Justice Joseph Story, appointed to the Supreme Court by James Madison (our Constitution’s principal author), wrote in his “Commentaries on the Constitution of the United States” (1833), “The right of the citizens to keep and bear arms has justly been considered, as the palladium of the liberties of the republic; since it offers a strong moral check against usurpation and arbitrary power of the rulers; and will generally, even if these are successful in the first instance, enable the people to resist and triumph over them”. . . .
The Bill of Rights was adopted in 1791 after great disagreement on whether the enumeration of such rights was even required. Alexander Hamilton aptly summed up the basis for this disagreement in Federalist No. 84: “I go further, and affirm that bills of rights, in the sense and to the extent in which they are contended for, are not only unnecessary in the proposed Constitution, but would even be dangerous. … For why declare that things shall not be done which there is no power to do?”
Indeed, read in context, the Bill of Rights is an affirmation of innate individual rights, of Natural Rights as noted by Thomas Jefferson in the Declaration of Independence: “[All men] are endowed by their Creator with certain inalienable Rights, that among these are Life, Liberty and the pursuit of Happiness.” The Bill of Rights, then, is a clear delineation of constraints upon the central government in regard to infringement of those rights. . . .
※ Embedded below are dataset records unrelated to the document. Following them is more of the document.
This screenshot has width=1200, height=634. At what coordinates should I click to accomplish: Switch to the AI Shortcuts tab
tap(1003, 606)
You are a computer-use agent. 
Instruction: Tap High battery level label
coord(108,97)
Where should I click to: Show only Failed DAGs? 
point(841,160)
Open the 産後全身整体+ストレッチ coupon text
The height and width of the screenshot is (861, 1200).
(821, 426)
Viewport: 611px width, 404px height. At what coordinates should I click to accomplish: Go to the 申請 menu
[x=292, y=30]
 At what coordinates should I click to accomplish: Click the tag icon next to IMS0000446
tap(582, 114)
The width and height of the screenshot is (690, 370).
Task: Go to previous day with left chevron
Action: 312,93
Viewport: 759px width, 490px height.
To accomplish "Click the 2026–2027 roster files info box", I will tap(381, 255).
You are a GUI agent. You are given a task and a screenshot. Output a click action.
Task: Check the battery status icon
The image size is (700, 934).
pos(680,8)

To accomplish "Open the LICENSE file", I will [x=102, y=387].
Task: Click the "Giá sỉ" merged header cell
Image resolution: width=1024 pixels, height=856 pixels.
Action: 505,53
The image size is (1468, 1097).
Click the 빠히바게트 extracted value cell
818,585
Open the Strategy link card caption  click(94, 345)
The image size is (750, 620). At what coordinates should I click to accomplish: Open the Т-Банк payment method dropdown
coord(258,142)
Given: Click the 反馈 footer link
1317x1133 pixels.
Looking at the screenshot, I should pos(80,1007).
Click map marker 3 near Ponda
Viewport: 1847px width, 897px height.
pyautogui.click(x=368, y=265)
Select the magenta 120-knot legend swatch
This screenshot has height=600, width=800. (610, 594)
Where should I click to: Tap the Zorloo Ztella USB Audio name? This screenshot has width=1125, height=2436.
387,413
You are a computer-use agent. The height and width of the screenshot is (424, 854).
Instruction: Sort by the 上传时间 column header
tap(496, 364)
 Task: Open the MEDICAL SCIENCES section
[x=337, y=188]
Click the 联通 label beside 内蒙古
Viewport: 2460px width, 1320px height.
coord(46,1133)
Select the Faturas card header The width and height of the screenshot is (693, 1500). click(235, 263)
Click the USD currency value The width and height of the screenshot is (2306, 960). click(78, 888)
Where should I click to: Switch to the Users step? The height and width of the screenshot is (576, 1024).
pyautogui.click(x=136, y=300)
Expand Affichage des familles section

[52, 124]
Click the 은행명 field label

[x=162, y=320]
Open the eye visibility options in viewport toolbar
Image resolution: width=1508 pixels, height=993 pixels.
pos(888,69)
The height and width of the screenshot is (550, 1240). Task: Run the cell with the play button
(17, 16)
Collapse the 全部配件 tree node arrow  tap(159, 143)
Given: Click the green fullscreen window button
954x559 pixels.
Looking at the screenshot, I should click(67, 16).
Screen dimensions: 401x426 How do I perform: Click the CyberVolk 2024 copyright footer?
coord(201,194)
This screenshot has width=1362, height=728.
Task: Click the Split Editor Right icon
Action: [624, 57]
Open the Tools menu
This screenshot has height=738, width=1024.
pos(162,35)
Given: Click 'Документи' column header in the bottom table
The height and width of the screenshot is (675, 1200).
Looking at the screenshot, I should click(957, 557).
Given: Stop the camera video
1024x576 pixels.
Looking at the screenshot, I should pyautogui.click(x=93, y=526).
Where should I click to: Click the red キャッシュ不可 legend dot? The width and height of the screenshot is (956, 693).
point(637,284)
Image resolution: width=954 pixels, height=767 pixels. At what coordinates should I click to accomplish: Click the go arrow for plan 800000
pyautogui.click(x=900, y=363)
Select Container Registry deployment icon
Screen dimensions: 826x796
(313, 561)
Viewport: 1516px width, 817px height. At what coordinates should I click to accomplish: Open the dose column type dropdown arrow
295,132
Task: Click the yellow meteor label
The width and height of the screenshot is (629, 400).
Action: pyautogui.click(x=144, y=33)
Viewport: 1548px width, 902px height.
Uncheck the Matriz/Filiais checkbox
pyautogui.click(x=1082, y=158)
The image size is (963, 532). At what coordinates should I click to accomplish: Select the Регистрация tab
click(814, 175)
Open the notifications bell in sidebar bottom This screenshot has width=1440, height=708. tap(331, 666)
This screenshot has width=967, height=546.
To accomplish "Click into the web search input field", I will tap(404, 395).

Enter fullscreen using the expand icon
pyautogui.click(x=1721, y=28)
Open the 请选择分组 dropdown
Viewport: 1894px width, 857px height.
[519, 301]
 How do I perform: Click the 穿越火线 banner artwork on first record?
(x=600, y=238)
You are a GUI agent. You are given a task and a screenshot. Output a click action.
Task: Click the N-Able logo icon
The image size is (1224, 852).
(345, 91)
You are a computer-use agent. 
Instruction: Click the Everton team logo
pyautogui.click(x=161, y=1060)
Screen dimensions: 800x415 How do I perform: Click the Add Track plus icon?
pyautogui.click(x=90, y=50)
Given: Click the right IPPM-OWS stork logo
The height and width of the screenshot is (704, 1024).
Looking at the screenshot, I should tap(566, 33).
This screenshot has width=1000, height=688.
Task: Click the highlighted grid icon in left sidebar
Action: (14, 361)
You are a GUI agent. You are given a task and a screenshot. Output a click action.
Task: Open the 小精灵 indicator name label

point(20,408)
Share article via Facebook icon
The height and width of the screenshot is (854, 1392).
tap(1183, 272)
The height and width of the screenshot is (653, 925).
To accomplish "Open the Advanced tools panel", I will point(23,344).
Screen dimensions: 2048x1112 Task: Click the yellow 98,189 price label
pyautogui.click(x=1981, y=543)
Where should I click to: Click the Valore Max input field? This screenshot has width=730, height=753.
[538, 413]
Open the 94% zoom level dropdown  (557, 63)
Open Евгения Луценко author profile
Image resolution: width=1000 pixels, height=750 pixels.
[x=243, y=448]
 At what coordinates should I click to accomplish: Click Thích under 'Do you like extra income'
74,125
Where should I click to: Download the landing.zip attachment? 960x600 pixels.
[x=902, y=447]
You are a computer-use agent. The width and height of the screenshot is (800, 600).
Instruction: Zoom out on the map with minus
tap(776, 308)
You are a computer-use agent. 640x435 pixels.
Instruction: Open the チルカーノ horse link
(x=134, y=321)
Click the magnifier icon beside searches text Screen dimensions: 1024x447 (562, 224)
These rights were enumerated, according to those who favored inclusion, in order to explicitly recount the rights of “the people,” as noted in the Bill of Rights Preamble (yes, it has one): “The Conventions of a number of the States having at the time of their adopting the Constitution, expressed a desire, in order to prevent misconstruction or abuse of its powers, that further declaratory and restrictive clauses should be added…”
In other words, our Founders argued that they enumerated both “declaratory and restrictive clauses” in order to “prevent misconstruction or abuse of [central government] powers” that would infringe on the inherent rights of the people. . . .
Are we so steeped in the errant notion that our rights are a gift from government that we no longer subscribe to the plain language of our Constitution based on the inalienable rights of man? Has the temperature been turned up so slowly over the last eight decades, so incrementally, that when we finally feel the heat, it will be too late for us to jump, like frogs, out of the pot?